Teks Bacaan:
Jangan Heran Kalau Kasus Debora Berulang Lagi
Written by rpkfm on 12 September 2017
Dunia kesehatan Indonesia baru saja mendapatkan pelajaran besar lewat tragedi bayi Tiara Debora Simanjorang yang meninggal akibat keterlambatan penanganan melalui ruang khusus unit perawatan intensif untuk anak (PICU). Tapi, jangan heran apabila di masa mendatang kasus yang terjadi di Rumah Sakit Mitra Keluarga Kalideres, Jakarta itu berulang lagi di masa mendatang.
Pemerhati kesehatan dr. Frans Abednego Barus mengatakan kasus serupa akan terulang lagi mengingat belum ada perubahan sistem. Untuk itu, dia mendorong sistem penanganan kesehatan seperti pada kasus tersebut harus segera diperbaiki.
Sebelumnya, Debora dibawa ke instalasi gawat darurat (IGD) Rumah Sakit Mitra Keluarga Kalideres pada Minggu (3/9) pukul 03.30 dalam kondisi tidak sadar dan tubuh tampak membiru. Dokter melakukan pertolongan dan menganjurkan penanganan selanjutnya di ruang khusus unit perawatan intensif. Namun, dengan syarat penyediaan uang muka sebesar 19,8 juta Rupiah. Karena orangtua Deborah, Henny Silalahi dan Rudianto Simanjorang, tidak mampu maka pasien tetap dirawat di IGD, bukan di PICU sesuai kebutuhan.
“Kalau saya ditanya, bukan dokter atau rumah sakit yang salah. Yang salah adalah sistem,” kata dokter Frans di program Klinik RPK, Selasa (12/09).

Daftar Tugas:
**a.** Kutip utuh bagian artikel tentang kasus bayi Debora mulai dari "Sebelumnya, Debora dibawa" sampai "PICU sesuai kebutuhan.".
**b.** Lanjutkan artikel tentang kasus bayi Debora setelah kalimat terakhirnya.

Data Tersimpan:

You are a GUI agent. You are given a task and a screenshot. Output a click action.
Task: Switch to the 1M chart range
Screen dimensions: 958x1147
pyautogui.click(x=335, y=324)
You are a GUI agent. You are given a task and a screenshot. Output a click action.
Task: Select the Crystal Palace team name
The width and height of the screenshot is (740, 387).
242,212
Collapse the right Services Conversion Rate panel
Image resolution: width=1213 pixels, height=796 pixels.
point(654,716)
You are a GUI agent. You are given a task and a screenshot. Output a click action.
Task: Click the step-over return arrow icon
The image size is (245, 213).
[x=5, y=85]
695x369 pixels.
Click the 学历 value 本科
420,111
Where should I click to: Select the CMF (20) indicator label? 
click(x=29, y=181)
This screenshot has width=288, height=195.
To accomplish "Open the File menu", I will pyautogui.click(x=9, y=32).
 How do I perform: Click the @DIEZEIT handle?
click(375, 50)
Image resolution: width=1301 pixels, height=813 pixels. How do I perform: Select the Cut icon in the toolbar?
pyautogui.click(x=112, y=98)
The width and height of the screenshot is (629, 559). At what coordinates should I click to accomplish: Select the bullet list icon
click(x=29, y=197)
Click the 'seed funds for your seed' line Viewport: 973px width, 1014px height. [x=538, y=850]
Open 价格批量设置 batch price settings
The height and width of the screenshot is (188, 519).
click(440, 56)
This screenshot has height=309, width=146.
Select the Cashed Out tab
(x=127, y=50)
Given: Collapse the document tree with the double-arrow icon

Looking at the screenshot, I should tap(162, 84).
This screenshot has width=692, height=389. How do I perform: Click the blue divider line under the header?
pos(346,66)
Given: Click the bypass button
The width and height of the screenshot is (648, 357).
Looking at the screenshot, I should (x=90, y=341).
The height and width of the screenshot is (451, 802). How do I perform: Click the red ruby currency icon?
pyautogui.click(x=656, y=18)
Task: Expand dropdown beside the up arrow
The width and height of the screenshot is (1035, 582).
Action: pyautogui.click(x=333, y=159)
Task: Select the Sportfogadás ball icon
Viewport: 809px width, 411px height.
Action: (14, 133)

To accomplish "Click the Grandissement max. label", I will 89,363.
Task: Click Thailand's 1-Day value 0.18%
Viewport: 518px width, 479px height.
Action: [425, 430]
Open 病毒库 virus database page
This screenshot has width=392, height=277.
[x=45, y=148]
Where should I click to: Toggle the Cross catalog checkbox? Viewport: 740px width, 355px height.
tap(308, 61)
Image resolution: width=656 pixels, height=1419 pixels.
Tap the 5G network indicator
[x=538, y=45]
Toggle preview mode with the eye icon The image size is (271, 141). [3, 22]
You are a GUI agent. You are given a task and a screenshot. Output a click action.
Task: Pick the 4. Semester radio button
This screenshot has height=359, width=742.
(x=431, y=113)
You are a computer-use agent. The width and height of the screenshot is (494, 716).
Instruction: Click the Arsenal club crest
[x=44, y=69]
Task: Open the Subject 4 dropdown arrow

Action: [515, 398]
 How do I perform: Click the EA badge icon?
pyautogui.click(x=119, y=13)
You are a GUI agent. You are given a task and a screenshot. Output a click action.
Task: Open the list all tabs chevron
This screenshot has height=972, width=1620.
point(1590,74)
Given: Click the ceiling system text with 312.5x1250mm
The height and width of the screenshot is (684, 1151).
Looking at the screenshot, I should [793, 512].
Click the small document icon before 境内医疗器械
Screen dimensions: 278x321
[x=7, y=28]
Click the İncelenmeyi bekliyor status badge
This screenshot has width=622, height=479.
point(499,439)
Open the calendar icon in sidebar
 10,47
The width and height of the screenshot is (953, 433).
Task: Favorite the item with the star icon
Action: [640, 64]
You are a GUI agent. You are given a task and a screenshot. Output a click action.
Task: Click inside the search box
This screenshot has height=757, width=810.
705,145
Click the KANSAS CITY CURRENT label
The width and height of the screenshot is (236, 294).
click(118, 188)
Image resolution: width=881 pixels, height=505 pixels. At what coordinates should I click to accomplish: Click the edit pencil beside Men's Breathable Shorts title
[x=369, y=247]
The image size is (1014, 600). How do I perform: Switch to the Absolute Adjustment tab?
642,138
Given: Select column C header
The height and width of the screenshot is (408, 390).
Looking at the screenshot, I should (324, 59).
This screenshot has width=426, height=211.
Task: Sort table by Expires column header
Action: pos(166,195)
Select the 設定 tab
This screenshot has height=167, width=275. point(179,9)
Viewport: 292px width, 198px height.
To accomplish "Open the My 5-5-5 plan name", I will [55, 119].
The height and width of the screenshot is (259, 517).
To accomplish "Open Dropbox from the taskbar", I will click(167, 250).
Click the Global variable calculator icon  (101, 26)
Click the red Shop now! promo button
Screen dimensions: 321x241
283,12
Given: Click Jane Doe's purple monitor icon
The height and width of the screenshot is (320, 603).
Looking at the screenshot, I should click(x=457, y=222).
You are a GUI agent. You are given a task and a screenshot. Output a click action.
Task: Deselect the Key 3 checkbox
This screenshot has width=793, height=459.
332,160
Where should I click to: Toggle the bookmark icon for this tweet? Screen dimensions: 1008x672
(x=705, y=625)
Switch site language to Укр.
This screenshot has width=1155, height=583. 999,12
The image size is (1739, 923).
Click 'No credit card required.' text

Jawaban yang Diberikan:
**a.**
Sebelumnya, Debora dibawa ke instalasi gawat darurat (IGD) Rumah Sakit Mitra Keluarga Kalideres pada Minggu (3/9) pukul 03.30 dalam kondisi tidak sadar dan tubuh tampak membiru. Dokter melakukan pertolongan dan menganjurkan penanganan selanjutnya di ruang khusus unit perawatan intensif. Namun, dengan syarat penyediaan uang muka sebesar 19,8 juta Rupiah. Karena orangtua Deborah, Henny Silalahi dan Rudianto Simanjorang, tidak mampu maka pasien tetap dirawat di IGD, bukan di PICU sesuai kebutuhan.

**b.**
Menurut Frans, sistem salah karena tidak dipersiapkan dengan baik. Mulai dari penyuluhan masyarakat, perujukan, bahkan pada pencarian PICU. Maka Frans menilai tidak tepat menyatakan RSMK Kalideres lalai dalam penanganan Debora. Frans menilai pihak rumah sakit hanya tidak arif saja dalam penanganan Deborah.
“Kalau kelalaian, kan, seperti malpraktik. Saya kira itu tidak terjadi dalam kasus ini,” kata Frans.
Fungsi Sosial Menurun
Meski demikian, dr. Frans Abednego Barus menilai fungsi sosial rumah sakit memang terkesan menurun, terutama setelah kasus Deborah mencuat. Kalau dari sisi sosial dan kemanusiaan, kata Frans, sangat menyayangkan kenapa biaya atau uang muka yang ditetapkan harus dilunasi pada saat itu juga. “Ranah kemanusiaan manajemen memang terusik. Di sini perlu kearifan rumah sakit,” sesalnya.
Menurut Frans, kondisi ini imbas dari sistem perawatan rumah sakit dan perangkat lainnya sebagai industri kesehatan. “Dituntut harus ada margin, ada untung, dan harus memikirkan marketing, perawatan dan lain sebagainya dan itu semua ada biaya. Kalau rumah sakit disebut cari untung, ya, (benar). Nggak usah munafik,” kata Frans.